Wire-format contract

The interpreter and the AOT lowerer agree on a stable scope tag mapping for the wire-encoded PermissionAssert opcode (single byte, immediate after the opcode):

ByteScope
0Syscall
1FileSystem
2Network
3Process
4Memory
5Cryptography
6Time

Unknown bytes collapse to Syscall — the most-restricted scope — so a malformed or future-tagged call site errs on stronger gating, never weaker.

Diagnostics

A denied call surfaces a typed error. The interpreter prints:

permission denied: Network(0xDEADBEEF)

The AOT binary, if compiled with the standard panic prologue, prints:

permission denied: script lacks `network` grant for this operation

and exits 143. Tooling (test runners, oncall dashboards) can distinguish capability violations from logic panics by the exit code: 143 = capability, 1 = logic.


The contract

The invariants you can rely on:

  1. The #! shebang at byte 0 is the only script signal.

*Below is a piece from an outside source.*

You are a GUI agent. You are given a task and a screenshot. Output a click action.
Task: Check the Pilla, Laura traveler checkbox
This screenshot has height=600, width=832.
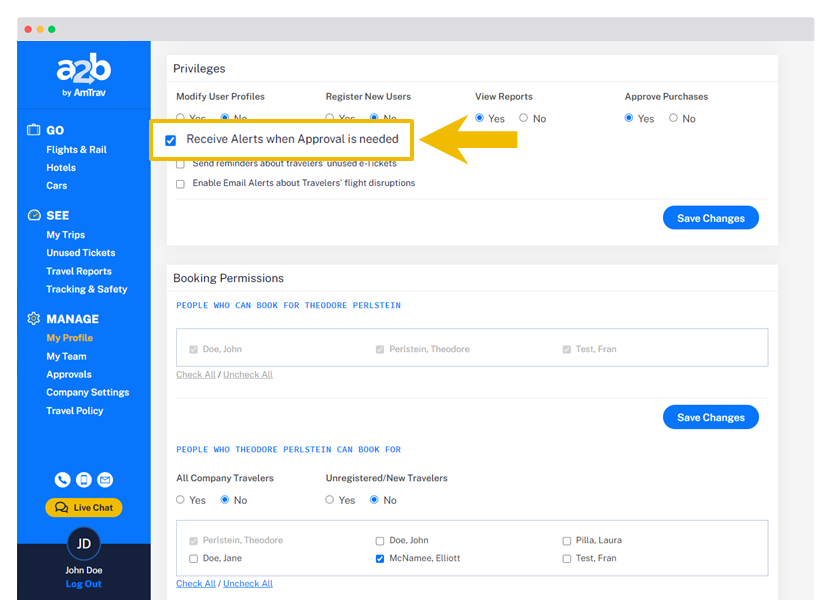point(567,541)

Not the .vr extension, not a directory layout convention. Either the first two bytes are #! (or EF BB BF BOM followed by #!) or the file is a regular library/binary source.

  2. Roles do not overlap. An application has fn main() and no shebang; a script has a shebang and no fn main(). A fn main declared inside a script-tagged source is a regular function — it is not the program entry. To graduate a script to an application, remove the shebang and add fn main(); to demote an application to a script, do the inverse.

  3. Pure-library sources are unaffected. A .vr file without a shebang and without top-level statements compiles exactly as it always has, with no extra wrapper or runtime cost.

  4. Missing entry is an error. A .vr file without a shebang AND without fn main() produces a clear "No entry point found" diagnostic that lists both recovery paths (add a shebang, or define fn main()).

  5. Interpreter and AOT exit codes match. Whether you run the script via the interpreter or compile it ahead of time (verum run --aot script.vr), the process exit code is the same: tail-int / fn-main return value reaches the OS identically through both tiers.